What to work on -
#1 List every person named in the passage about Thomas Harriot.
#2 Extend the passage about Thomas Harriot past its final sentence.

Text provided -
####################

He was also an early English explorer of North America. He was a friend of the English courtier and explorer Sir Walter Raleigh and travelled to Virginia as a scientific observer on a colonising expedition in 1585. On June 30, 1585, his ship anchored at Roanoke Island ,off Virginia. On shore, Harriot observed the topography, flora and fauna, made many drawings and maps, and met the native people who spoke a language the English called Algonquian. Harriot worked out a phonetic transcription of the native people’s speech sounds and began to learn the language, which enabled him to converse to some extent with other natives the English encountered. Harriot wrote his report for Raleigh and published it as A Briefe and True Report of the New Found Land of Virginia in 1588. Raleigh gave Harriot his own estate in Ireland, and Harriot began a survey of Raleigh’s Irish holdings. He also undertook a study of ballistics and ship design for Raleigh in advance of the Spanish Armada’s arrival.

D

Harriot kept regular correspondence with other scientists and mathematicians, especially in England but also in mainland Europe, notably with Johannes Kepler. About twenty years before Snell’s discovery, Johannes Kepler (1571-1630) had also looked for the law of refraction, but used the early data of Ptolemy. Unfortunately, Ptolemy’s data was in error, so Kepler could obtain only an approximation which he published in 1604. Kepler later tried to obtain additional experimental results on refraction, and corresponded with Thomas Harriot from 1606 to 1609 since Kepler had heard Harriot had carried out some detailed experiments. In 1606, Harriot sent Kepler some tables of refraction data for different materials at a constant incident angle, but didn’t provide enough detail for the data to be very useful. Kepler requested further information, but Harriot was not forthcoming, and it appears that Kepler eventually gave up the correspondence, frustrated with Harriot’s reluctance.

####################

Raw records -
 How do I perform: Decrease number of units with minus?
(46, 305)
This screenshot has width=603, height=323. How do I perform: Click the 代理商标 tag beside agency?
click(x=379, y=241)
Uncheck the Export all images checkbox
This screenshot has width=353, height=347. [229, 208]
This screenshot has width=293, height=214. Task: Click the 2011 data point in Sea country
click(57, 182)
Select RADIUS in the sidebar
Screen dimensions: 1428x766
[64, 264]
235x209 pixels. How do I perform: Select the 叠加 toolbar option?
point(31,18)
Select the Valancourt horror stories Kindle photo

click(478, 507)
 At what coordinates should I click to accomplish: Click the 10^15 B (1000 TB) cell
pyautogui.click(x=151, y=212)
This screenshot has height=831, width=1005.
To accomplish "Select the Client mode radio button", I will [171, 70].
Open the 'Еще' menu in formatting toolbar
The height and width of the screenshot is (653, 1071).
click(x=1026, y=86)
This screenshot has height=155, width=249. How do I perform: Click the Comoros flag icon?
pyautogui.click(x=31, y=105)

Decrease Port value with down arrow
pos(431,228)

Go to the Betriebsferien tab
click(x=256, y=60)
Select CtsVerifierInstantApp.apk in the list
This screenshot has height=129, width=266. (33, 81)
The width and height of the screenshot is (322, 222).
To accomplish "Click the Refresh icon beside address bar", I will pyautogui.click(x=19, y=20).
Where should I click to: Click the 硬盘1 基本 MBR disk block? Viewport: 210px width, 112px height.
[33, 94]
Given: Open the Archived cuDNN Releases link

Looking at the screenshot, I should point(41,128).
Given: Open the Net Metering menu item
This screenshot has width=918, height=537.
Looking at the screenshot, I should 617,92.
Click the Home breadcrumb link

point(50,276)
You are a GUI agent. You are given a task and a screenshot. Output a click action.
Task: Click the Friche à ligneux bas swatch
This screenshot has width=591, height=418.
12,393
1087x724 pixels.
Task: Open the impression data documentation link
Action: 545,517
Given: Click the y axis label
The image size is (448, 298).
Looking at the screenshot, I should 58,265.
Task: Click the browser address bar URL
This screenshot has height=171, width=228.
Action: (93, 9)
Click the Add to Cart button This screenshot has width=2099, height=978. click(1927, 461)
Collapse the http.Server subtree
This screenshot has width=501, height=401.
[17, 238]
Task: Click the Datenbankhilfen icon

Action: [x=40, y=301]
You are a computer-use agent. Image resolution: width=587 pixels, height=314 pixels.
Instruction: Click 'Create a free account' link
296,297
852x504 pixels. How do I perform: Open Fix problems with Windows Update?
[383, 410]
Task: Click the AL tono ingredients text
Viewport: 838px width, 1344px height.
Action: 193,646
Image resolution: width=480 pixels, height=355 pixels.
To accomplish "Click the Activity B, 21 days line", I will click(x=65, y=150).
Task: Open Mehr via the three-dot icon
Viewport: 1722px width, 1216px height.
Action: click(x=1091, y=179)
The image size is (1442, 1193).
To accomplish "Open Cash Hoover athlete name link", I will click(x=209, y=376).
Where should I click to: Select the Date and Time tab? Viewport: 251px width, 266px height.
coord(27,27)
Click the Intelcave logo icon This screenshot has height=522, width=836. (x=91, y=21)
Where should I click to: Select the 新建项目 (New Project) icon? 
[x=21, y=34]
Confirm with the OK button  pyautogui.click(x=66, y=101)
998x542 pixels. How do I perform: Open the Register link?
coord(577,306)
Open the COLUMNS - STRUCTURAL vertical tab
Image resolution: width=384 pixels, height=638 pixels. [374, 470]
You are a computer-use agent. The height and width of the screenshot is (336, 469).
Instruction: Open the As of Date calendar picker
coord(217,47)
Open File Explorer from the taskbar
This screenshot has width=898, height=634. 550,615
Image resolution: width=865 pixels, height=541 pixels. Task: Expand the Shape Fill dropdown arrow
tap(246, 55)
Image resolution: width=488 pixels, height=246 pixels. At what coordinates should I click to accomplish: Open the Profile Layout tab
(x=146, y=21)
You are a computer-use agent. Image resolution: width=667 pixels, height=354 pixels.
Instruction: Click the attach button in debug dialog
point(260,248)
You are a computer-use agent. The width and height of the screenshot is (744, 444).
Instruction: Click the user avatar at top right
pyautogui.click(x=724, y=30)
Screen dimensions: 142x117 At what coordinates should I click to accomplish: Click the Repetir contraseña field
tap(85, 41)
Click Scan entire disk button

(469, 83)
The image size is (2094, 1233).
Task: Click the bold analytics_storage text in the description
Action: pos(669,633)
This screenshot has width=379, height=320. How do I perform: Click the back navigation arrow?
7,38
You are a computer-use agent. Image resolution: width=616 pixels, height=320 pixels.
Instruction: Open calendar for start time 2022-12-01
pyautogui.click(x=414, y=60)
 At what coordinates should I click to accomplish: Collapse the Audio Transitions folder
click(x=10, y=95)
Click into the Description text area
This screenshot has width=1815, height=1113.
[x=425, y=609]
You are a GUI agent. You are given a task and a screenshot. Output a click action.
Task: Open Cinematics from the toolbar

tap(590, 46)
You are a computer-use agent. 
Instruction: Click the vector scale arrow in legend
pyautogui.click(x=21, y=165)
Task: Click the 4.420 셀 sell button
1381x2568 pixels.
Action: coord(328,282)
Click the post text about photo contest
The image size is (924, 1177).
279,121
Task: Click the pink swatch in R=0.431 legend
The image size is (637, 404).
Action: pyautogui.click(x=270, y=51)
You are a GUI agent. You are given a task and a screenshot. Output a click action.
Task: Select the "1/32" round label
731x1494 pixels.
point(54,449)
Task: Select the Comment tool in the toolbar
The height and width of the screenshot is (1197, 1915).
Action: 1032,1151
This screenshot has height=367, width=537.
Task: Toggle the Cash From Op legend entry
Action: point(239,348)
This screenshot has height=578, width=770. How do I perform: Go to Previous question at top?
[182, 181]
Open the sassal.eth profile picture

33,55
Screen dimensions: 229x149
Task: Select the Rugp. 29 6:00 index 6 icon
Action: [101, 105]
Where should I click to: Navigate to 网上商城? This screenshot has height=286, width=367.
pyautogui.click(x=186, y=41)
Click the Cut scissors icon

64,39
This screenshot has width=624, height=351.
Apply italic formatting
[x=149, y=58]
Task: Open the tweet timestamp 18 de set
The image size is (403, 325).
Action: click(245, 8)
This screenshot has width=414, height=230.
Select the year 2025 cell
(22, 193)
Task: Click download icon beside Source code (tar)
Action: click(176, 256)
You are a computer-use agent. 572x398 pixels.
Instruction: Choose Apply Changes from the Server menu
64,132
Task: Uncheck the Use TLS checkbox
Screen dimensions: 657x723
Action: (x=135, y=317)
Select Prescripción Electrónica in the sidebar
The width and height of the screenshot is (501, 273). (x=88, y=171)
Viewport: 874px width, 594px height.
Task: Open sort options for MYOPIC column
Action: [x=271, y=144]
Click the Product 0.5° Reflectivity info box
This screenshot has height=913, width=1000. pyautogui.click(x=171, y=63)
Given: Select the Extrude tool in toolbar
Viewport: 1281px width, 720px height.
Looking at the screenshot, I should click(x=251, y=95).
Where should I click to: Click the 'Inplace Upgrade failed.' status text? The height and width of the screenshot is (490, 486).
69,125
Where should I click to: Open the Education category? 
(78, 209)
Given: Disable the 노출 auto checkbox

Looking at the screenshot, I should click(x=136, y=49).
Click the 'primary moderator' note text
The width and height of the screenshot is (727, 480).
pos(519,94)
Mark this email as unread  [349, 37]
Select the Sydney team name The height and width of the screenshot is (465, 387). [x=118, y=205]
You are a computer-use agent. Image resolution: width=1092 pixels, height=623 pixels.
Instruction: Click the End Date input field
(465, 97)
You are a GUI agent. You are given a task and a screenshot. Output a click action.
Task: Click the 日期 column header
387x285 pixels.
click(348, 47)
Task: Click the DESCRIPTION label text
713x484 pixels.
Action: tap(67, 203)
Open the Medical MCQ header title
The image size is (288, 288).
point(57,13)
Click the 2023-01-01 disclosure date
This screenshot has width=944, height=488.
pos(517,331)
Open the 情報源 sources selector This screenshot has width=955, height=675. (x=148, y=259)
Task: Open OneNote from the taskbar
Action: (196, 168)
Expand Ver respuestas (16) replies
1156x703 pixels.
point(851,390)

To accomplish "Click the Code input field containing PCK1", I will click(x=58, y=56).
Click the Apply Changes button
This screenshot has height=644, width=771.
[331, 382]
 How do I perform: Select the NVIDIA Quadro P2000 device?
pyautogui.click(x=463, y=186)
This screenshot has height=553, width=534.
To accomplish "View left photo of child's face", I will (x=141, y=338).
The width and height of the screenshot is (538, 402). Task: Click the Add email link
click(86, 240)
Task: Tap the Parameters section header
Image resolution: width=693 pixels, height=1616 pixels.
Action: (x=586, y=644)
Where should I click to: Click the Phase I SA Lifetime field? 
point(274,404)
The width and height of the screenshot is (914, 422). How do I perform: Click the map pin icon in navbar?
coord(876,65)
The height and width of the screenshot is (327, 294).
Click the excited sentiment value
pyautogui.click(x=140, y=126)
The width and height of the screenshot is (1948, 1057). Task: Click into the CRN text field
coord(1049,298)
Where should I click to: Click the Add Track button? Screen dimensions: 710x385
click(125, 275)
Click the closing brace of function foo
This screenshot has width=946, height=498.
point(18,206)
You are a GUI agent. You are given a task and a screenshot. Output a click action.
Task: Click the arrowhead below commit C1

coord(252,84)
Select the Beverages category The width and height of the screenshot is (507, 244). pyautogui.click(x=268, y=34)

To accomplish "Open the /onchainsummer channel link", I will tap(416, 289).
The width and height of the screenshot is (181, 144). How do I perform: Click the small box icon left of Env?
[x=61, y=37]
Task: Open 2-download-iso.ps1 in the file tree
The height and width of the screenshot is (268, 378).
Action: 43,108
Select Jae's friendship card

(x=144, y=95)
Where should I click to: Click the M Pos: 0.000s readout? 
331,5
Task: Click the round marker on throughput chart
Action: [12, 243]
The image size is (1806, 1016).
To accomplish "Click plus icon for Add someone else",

####################

Exercise results -
#1 Thomas Harriot, Sir Walter Raleigh, Snell, Johannes Kepler, Ptolemy

#2
E

Apart from the correspondence with Kepler, there is no evidence that Harriot ever published his detailed results on refraction. His personal notes, however, reveal extensive studies significantly predating those of Kepler, Snell and Descartes. Harriot carried out many experiments on refraction in the 1590s, and from his notes, it is clear that he had discovered the sine law at least as early as 1602. Around 1606, he had studied dispersion in prisms (predating Newton by around 60 years), measured the refractive indices of different liquids placed in a hollow glass prism, studied refraction in crystal spheres, and correctly understood refraction in the rainbow before Descartes.

F

As his studies of refraction, Harriot’ s discoveries in other fields were largely unpublished during his lifetime, and until this century, Harriot was known only for an account of his travels in Virginia published in 1588, ,and for a treatise on algebra published posthumously in 1631. The reason why Harriot kept his results unpublished is unclear. Harriot wrote to Kepler that poor health prevented him from providing more information, but it is also possible that he was afraid of the seventeenth century’s English religious establishment which was suspicious of the work carried out by mathematicians and scientists.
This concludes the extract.